(Stored data)

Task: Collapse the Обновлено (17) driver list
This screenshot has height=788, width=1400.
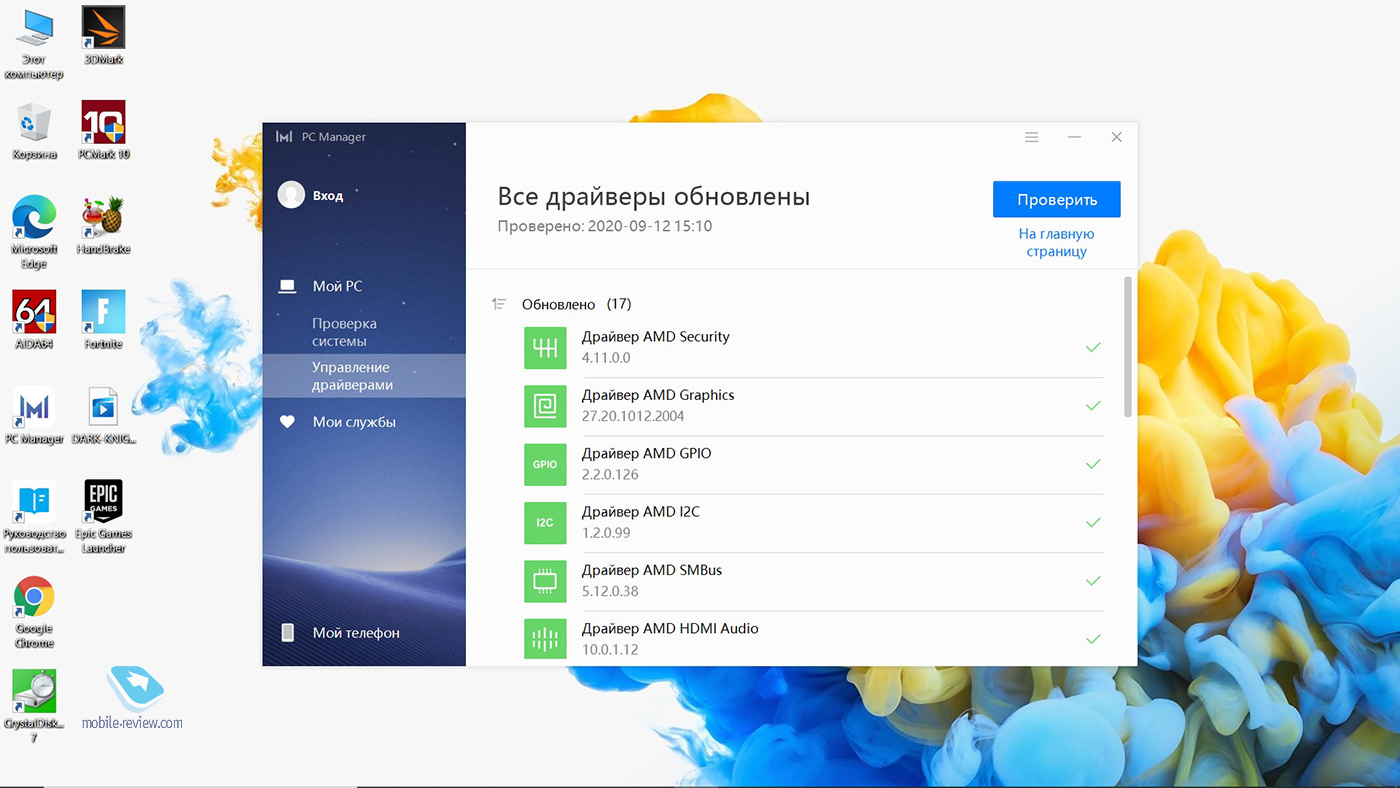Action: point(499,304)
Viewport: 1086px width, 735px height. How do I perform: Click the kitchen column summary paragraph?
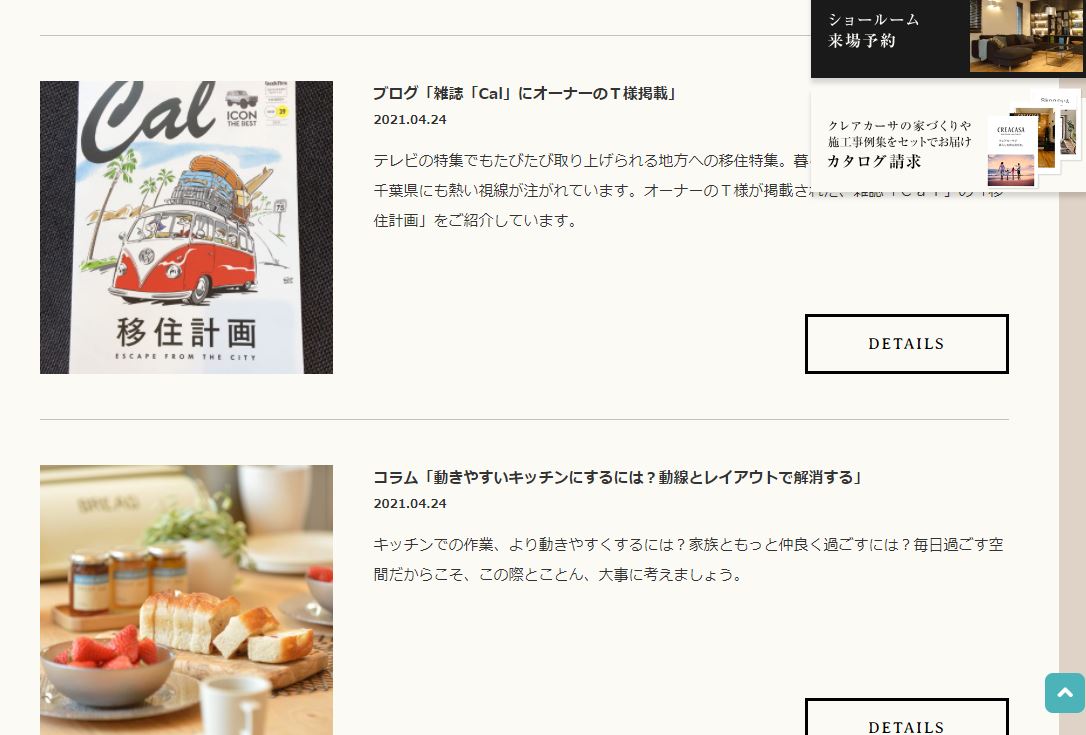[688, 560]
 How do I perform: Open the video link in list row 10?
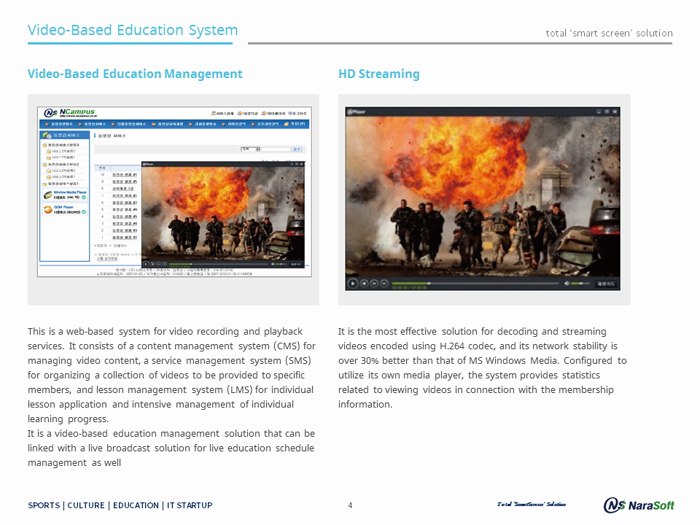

*What you need to do:* Output all data exactly, omitting images.

*Response to the task:*
Task: Collapse the Обновлено (17) driver list
This screenshot has height=788, width=1400.
Action: point(499,304)
Viewport: 1086px width, 735px height. How do I perform: Click the kitchen column summary paragraph?
[688, 560]
 How do I perform: Open the video link in list row 10?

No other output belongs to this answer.